For details, see Troubleshooting.

Step 3: Run your first simulation

Now you're ready to launch your first GOLIAT study! Execute the following command in your terminal:

goliat study my_first_near_field_study

What happens:

  • GOLIAT GUI opens showing real-time progress and ETA
  • Downloads phantom and antenna models (one-time)
  • Builds simulation scene in Sim4Life (loads phantom, places antenna)
  • Runs FDTD solver via iSolve
  • Extracts SAR metrics (whole-body, head/trunk, peak 10g SAR)
  • Duration: 5-10 minutes depending on hardware

GOLIAT GUI during simulation GOLIAT GUI displaying real-time progress and simulation status.

Step 4: View and analyze results

Once the simulation is complete, GOLIAT will save all results in a structured directory within the results/ folder. For our example, you'll find outputs in results/near_field/thelonious/700MHz/by_cheek/.

Key output files: - sar_results.json: Contains normalized SAR values (e.g., mW/kg per 1W input power). - sar_stats_all_tissues.pkl: A detailed Python pickle file with tissue-specific data. - Plots: Various plots, such as SAR heatmaps and bar charts, visualizing the results.

You can also run the dedicated analysis script to aggregate and further process your results. Check out the auto-generated first draft paper (only results) to see an example of compiled analysis output:

goliat analyze --config my_first_near_field_study
This will generate additional CSV files and plots in the results/ directory.

Example results plot: Example SAR Results Plot Example plot generated by GOLIAT showing SAR distribution.

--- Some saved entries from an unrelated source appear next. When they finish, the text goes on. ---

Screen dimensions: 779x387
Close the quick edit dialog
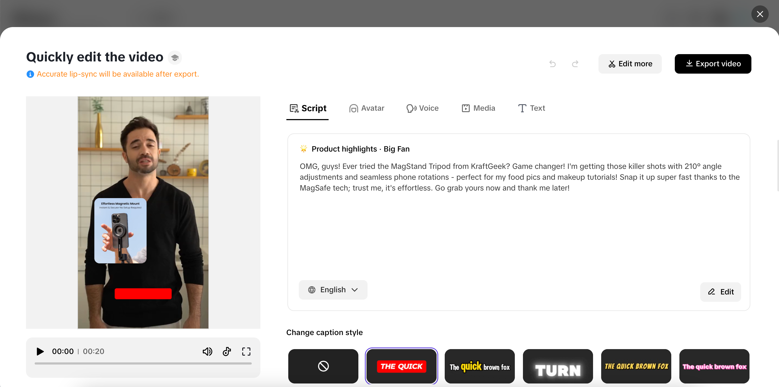point(760,14)
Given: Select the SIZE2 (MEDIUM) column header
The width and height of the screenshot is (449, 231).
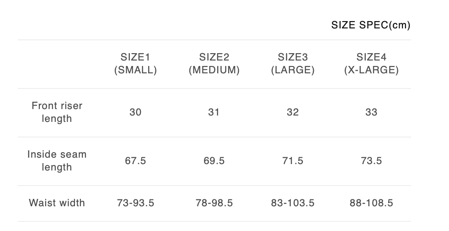Looking at the screenshot, I should 214,64.
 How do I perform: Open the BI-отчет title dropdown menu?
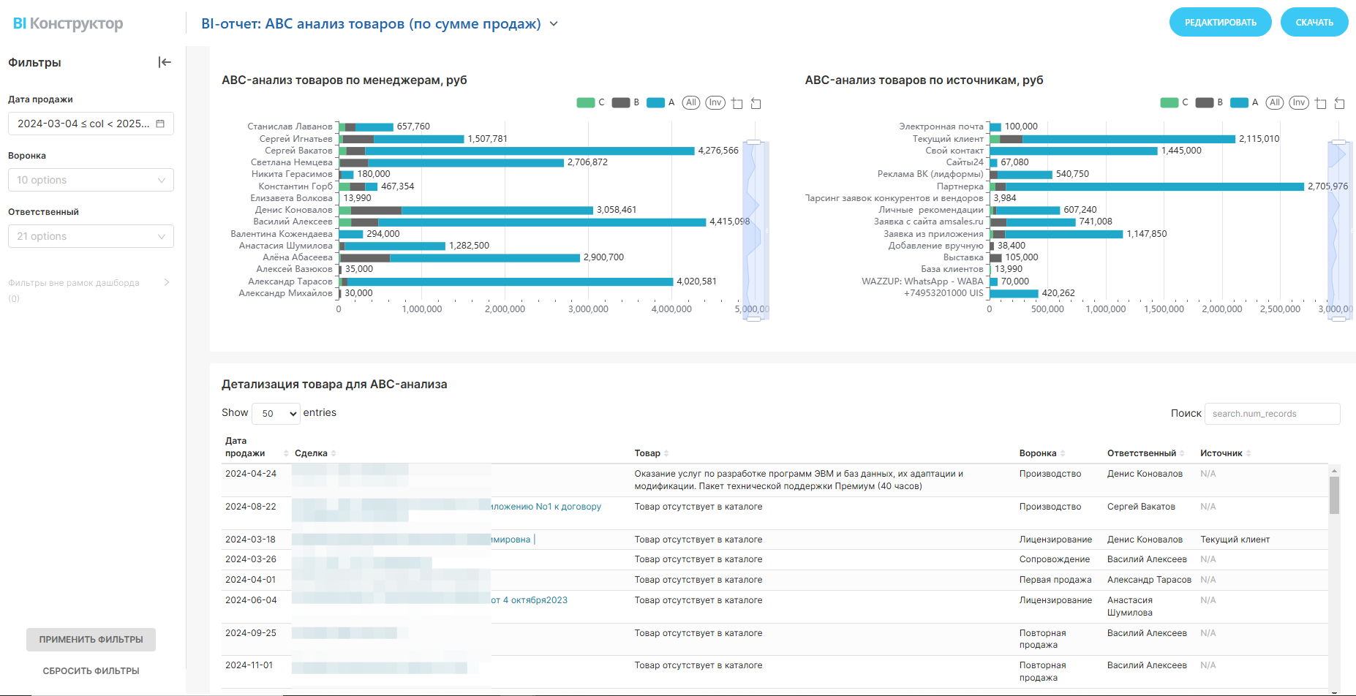[554, 24]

Troubleshooting: Encountering issues? Refer to the Troubleshooting Guide for common problems and solutions (e.g., Sim4Life licensing, Python path errors, disk space management).

Next steps

You've successfully run your first GOLIAT simulation. Here's what you can do next:

  • Explore all features: Check out the Full List of Features to discover everything GOLIAT can do
  • Customize your studies: Experiment with configuration files to explore different frequencies, phantoms, and antenna placements
  • Manage disk space: For serial workflows, enable automatic cleanup: "auto_cleanup_previous_results": ["output"]. See Configuration Guide
  • Scale with the cloud: Use oSPARC for parallel, large-scale simulations by setting "batch_run": true in your config
  • Explore tutorials: Start with Far-Field Basics Tutorial or Parallel and Cloud Execution Tutorial

If you have questions or encounter issues, open a GitHub Issue.